▶ _Aim_:
Can you copy out every line of the records below word for word, omitting the pictures?
Start of Supplied material
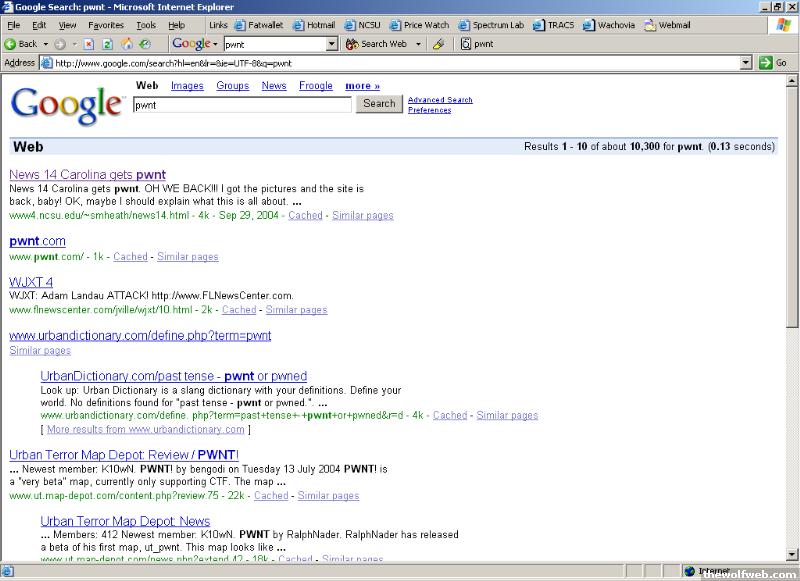Open the Price Watch links bar shortcut
The width and height of the screenshot is (800, 581).
(418, 25)
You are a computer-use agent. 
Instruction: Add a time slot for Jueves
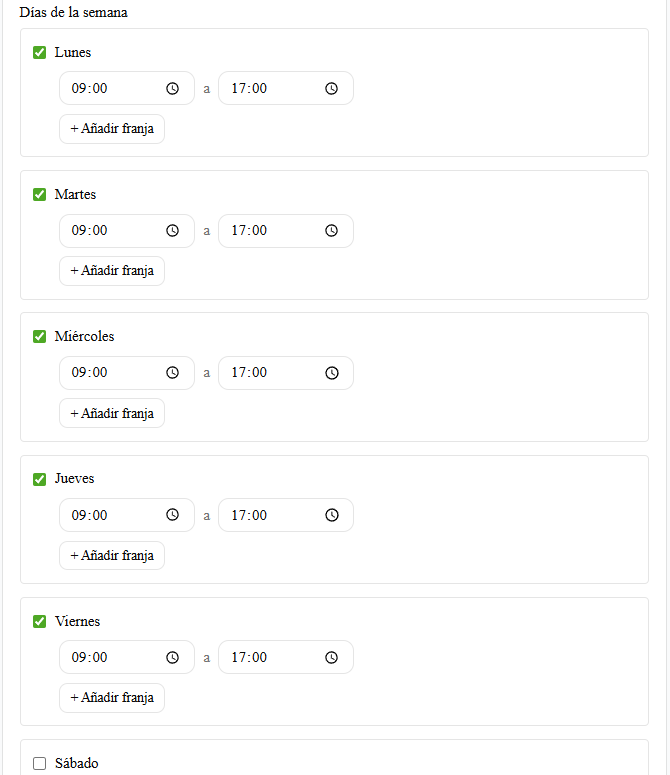pos(112,555)
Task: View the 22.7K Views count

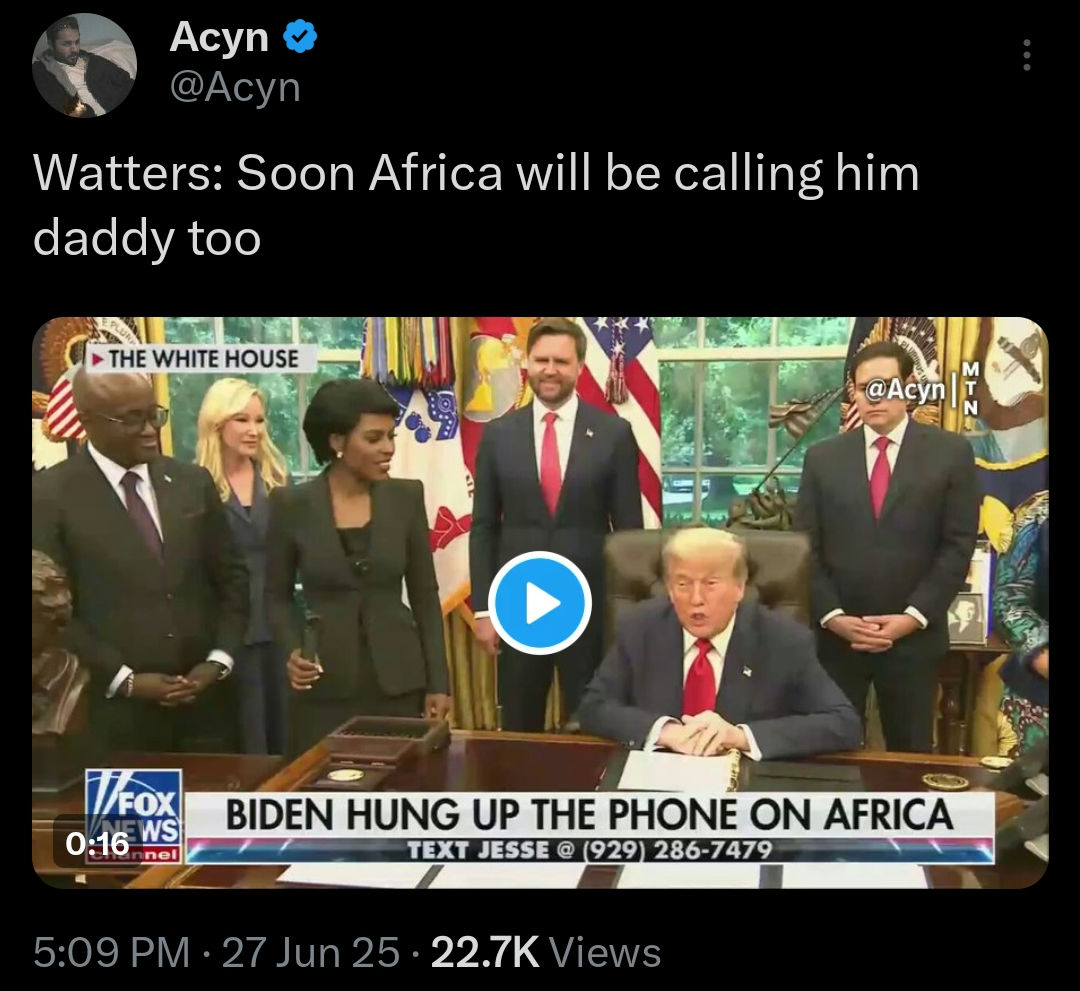Action: tap(546, 952)
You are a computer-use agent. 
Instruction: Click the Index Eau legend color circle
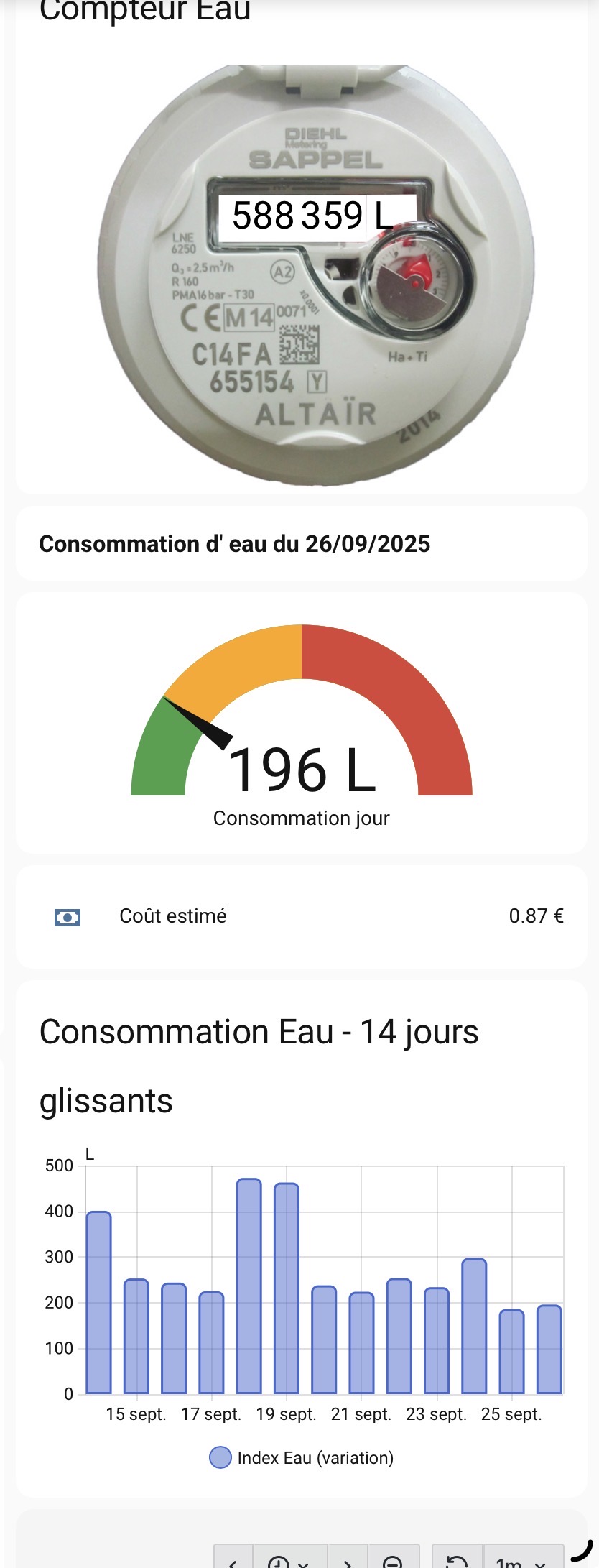(220, 1457)
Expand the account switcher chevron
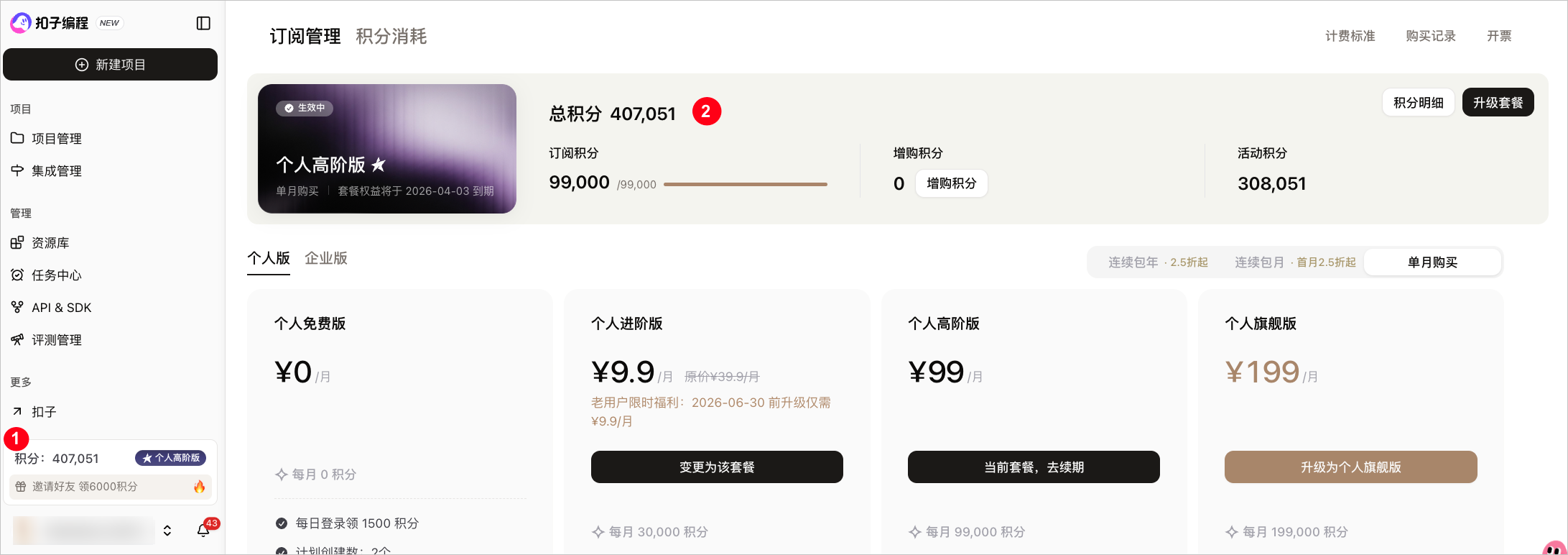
End of Supplied material
▶ _Full response_:
Open the Price Watch links bar shortcut
The width and height of the screenshot is (800, 581).
(418, 25)
You are a computer-use agent. 
Instruction: Add a time slot for Jueves
pos(112,555)
Task: View the 22.7K Views count

Action: tap(546, 952)
You are a computer-use agent. 
Instruction: Click the Index Eau legend color circle
(220, 1457)
Expand the account switcher chevron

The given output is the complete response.